Des ESN qui ont fait de l’Agile leur vache à lait.
Pourquoi simplifier quand on peut complexifier et vendre plus de jours ?

Une résistance passive des équipes.
Face à l’absurdité, on ne se rebelle pas. On fait semblant.
Daily de 5 minutes où personne ne dit rien.
Sprint review où on montre des slides au lieu du produit.
Rétrospective où on note des post-its qu’on ne relira jamais.

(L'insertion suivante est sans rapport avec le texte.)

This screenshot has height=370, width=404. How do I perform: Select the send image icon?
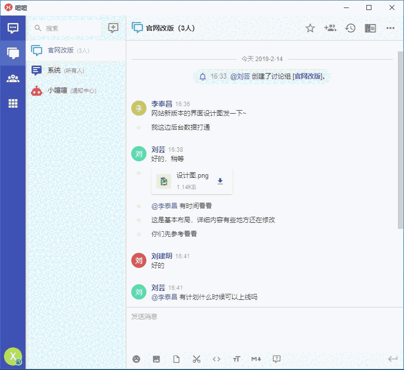(156, 359)
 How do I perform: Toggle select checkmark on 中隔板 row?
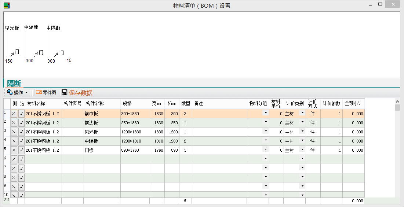tap(21, 141)
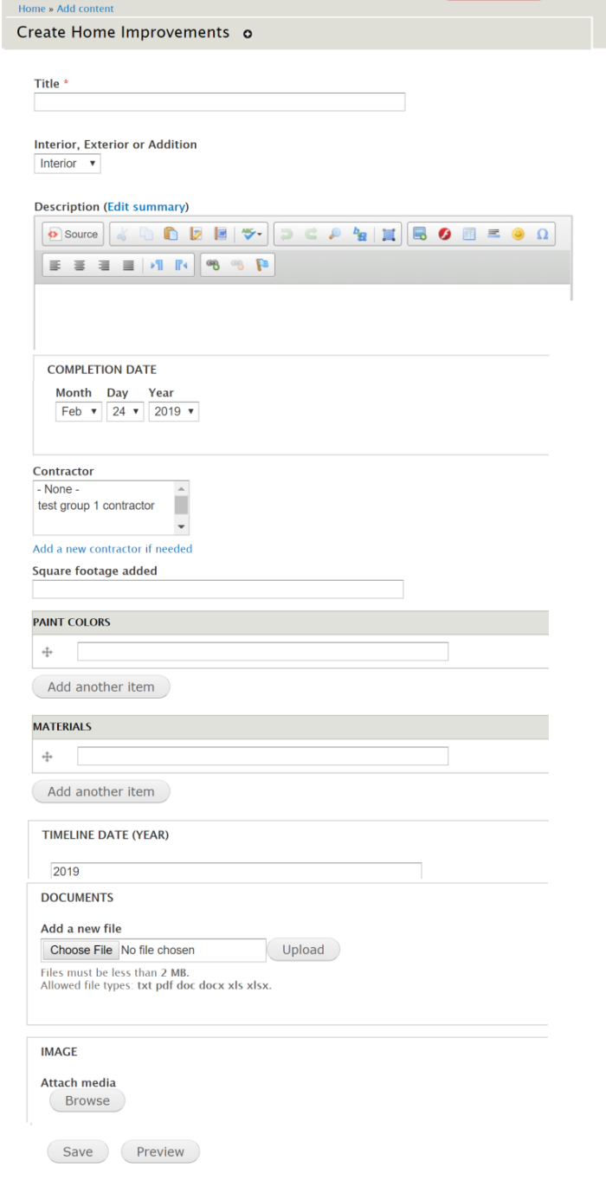Image resolution: width=606 pixels, height=1193 pixels.
Task: Click the Maximize editor icon
Action: [x=389, y=235]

Le théâtre agile atteint ici son apogée.


Et nous, dans tout ça ?

On pourrait pointer du doigt les consultants, les certificateurs, les managers.
Mais soyons honnêtes :
nous avons laissé faire.

Nous avons accepté le jargon pour ne pas paraître dépassés.
Nous avons suivi les rituels pour ne pas être exclus.
Nous avons fermé les yeux sur l’absurdité pour garder nos postes.

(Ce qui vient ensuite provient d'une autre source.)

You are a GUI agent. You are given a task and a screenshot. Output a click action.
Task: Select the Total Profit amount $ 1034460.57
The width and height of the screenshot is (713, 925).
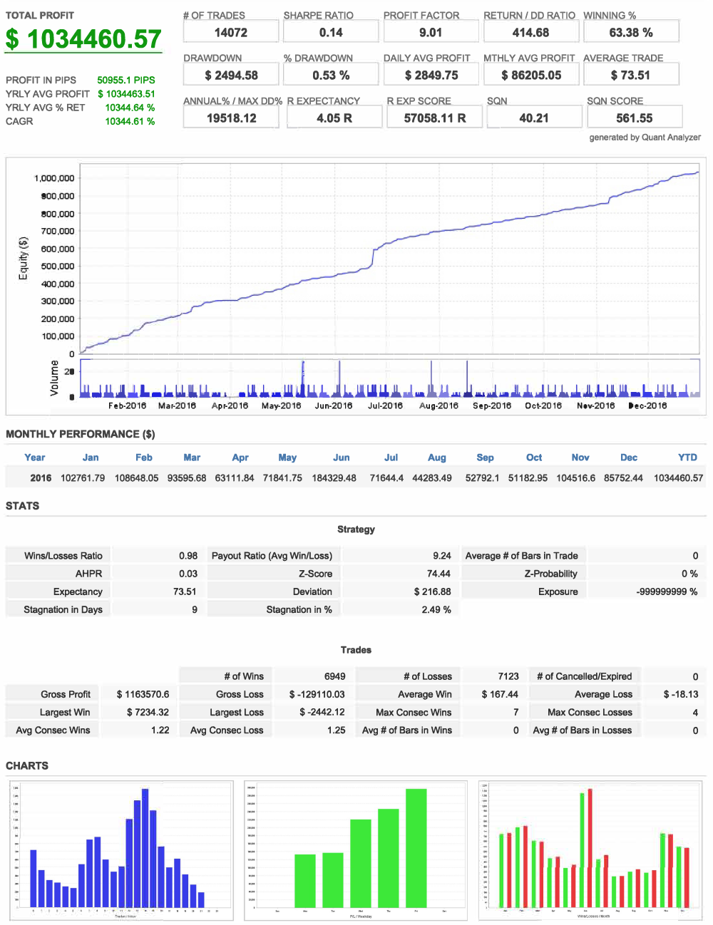click(x=83, y=39)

L’agilité n’a pas été tuée par des méchants.
Elle a été tuée par notre consentement collectif au théâtre.


IV. Ce que le mot voulait dire

Avant d’être une méthode, agile est un mot.
Un vieux mot, venu du latin agilis, lui-même issu de agere : agir, mettre en mouvement.
Mais agere, en latin, n’a rien d’agité : c’est l’action juste, l’acte maîtrisé.
Agere, c’est faire bouger ce qui doit bouger, pas tout remuer pour prouver qu’on existe.

L’agile, dans son sens premier, n’est pas celui qui bouge beaucoup.
C’est celui qui bouge bien.

Dans la nature, c’est limpide :

  • Le chat ne bondit pas sans observer.
  • L’oiseau ne bat pas des ailes sans lire le vent.
  • L’arbre plie sous la tempête, mais ne rompt pas.
  • L’eau trouve toujours son chemin, non par force, mais par discernement.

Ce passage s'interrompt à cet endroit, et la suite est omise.